Segundo o site São Paulo Antiga, houve até mesmo um jogo de futebol entre Corinthians e Palestra Itália para arrecadar dinheiro. Feito um concurso de projetos, venceu o escultor Victor Brecheret (Comuna di Farnese, Itália, 1894 - São Paulo, SP, 1955), que projetou o duque a uma altura de um edifício de dez andares, em cima de um cavalo, empunhando uma espada.
A estátua, inaugurada no dia 25 de agosto de 1960, Dia do Soldado, fica na Praça Princesa Isabel, no Centro de São Paulo, perto da avenida Duque de Caxias –mas desde 1991, o cavalo só tem três patas. No dia 15 de agosto daquele ano, um grupo de militares de baixa patente, insatisfeitos com seus salários, arremessou uma bomba contra o monumento, que se esfacelou em alguns pedaços, segundo o site da Prefeitura. Desde então, as patas do cavalo jazem no depósito.
BILAC PULVERIZADO
Olavo Bilac (1865-1918), eleito "Príncipe dos Poetas Brasileiros" no concurso da revista Fon-Fon em 1913, era bastante popular no início do século 20. Quando morreu, em 1918, um grupo de estudantes da Faculdade de Direito de USP quis homenageá-lo, e fez uma campanha pública para bancar o projeto do monumento. Um dos principais financiadores foi o então presidente da Liga Nacionalista, Frederico Vergueiro Steidel.
O monumento foi inaugurado na confluência das avenidas Paulista, Consolação e Angélica em 7 de setembro de 1922, para coincidir com o centenário da Independência do Brasil.
Aos poucos, passou a ser criticado por sua estética e porque o escultor era estrangeiro. "Era um momento em que o nacionalismo estava em todas as discussões, inclusive na arte.
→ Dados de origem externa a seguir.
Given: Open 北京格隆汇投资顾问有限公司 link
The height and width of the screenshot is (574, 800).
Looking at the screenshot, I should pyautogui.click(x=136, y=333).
Havia um sentimento de valorização de aspectos nacionais. A Semana de Arte Moderna de 1922 tinha acontecido havia poucos meses, reafirmando essa característica, mesmo que na época ela não tenha tido a importância que se dá hoje", diz Heloisa Barbuy, professora de museologia da USP e autora do livro As Estátuas da Faculdade de Direito (Ateliê Editorial).
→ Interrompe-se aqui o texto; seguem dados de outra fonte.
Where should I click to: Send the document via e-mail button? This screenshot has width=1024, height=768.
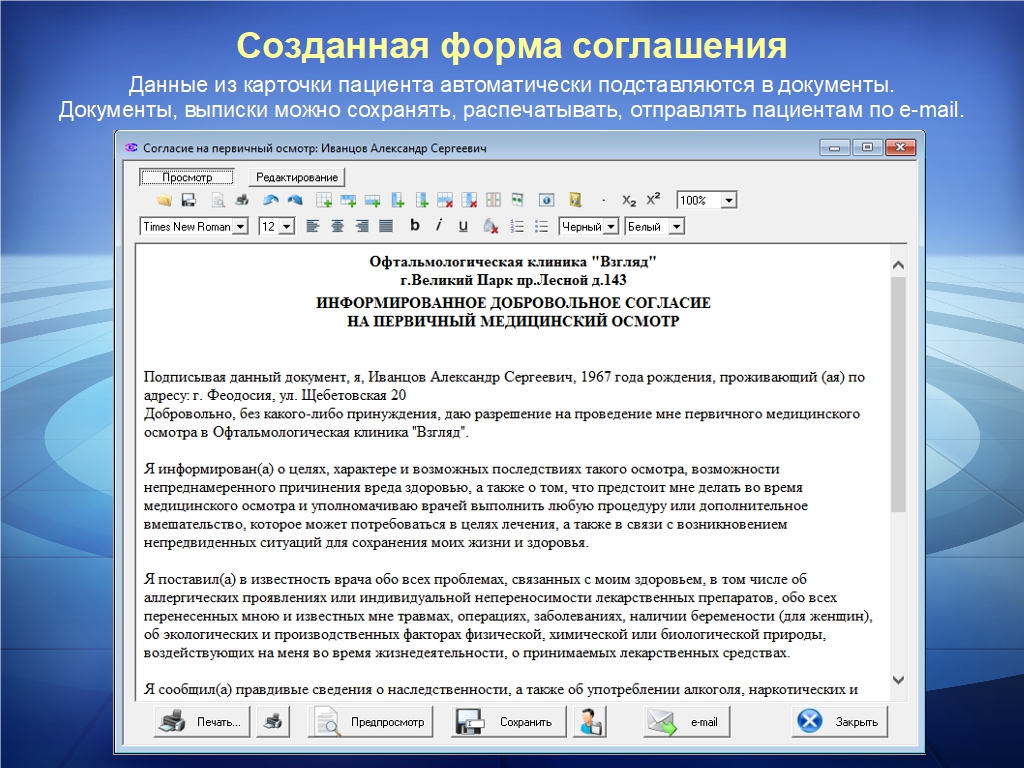(687, 722)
O monumento foi desmontado em 1935, quando a prefeitura mudou o trânsito na região. Com o tempo, as partes foram dispersas pela cidade, e algumas acabaram nunca saindo do depósito do Canindé.
Uma delas, da estátua O Beijo Eterno, passou por uma saga diferente. Foi mudada de bairro porque moradores a achavam imoral, por mostrar um casal nu, aparentemente inter-racial, beijando-se. Depois foi levada ao depósito, onde ficou guardada, e finalmente foi "sequestrada" por alunos de Direito da USP, que a colocaram na frente do prédio onde funciona a escola, no centro, e onde a estátua está até hoje.
AVIADORES
A escultura Heróis da Aviação, de Mino Roque, é uma homenagem a três pioneiros da aviação no Brasil, Bartolomeu de Gusmão, Santos-Dumont e Edu Chaves. Antes de ser desmontada, consistia de uma coluna com uma águia no topo e, na base, tinha medalhões com os rostos dos três.
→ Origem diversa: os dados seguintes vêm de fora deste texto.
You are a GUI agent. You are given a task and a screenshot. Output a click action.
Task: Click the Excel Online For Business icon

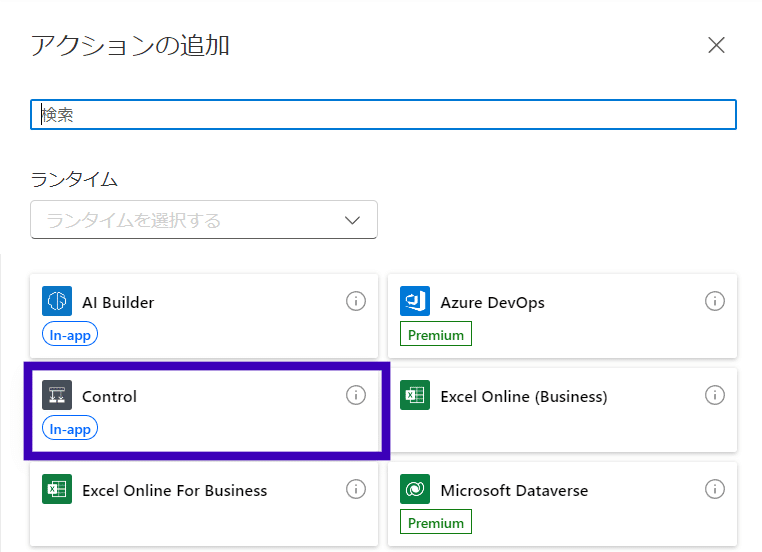(57, 489)
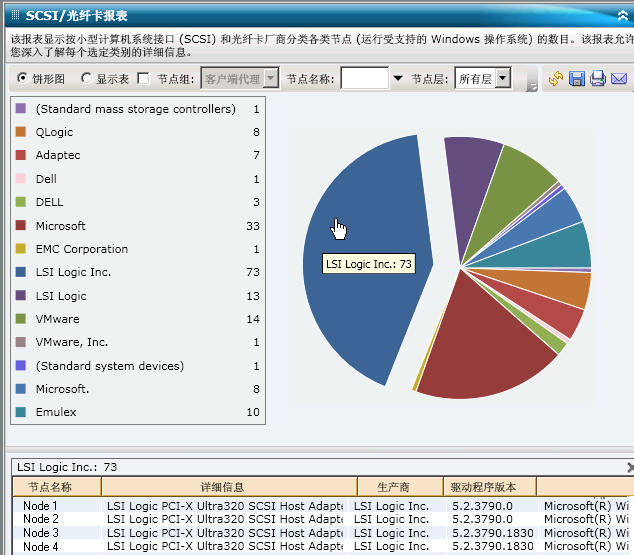
Task: Select Microsoft entry in the legend
Action: pos(61,226)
Foi projetada para ficar no Hipódromo da Mooca em 1915, onde Chaves terminou seu voo entre Santos e São Paulo, e lá ficou até 1951, quando o Hipódromo foi transferido para o Morumbi e o monumento, para a Praça Coronel Fernando Prestes em 1951. Quando a praça foi reformada, em 2006, a escultura foi levada para o depósito, e lá está até hoje. Ele faz parte do programa 'Adote uma Obra Artística', da prefeitura, que incentiva instituições a se responsabilizar pelo cuidado dos monumentos. No entanto, não há registro de que tenha sido adotado.
BUSTOS DE ESCRITORES
Estão no depósito dois bustos do chamado Jardim dos Escritores, um conjunto de esculturas de membros da Academia Paulista de Letras, no Largo do Arouche, onde fica a instituição. São eles o busto do advogado e político paulista Aureliano Leite, feito por Luiz Morrone, e o de Vicente de Carvalho, poeta, jornalista e jurista, de Ettore Ximenes.
Há também um busto do artista libanês Khalil Gibran, feito pela também escultora libanesa Odette Eid, que morreu em 2019. A secretaria de Cultura não explicou por que essas estátuas estão no depósito.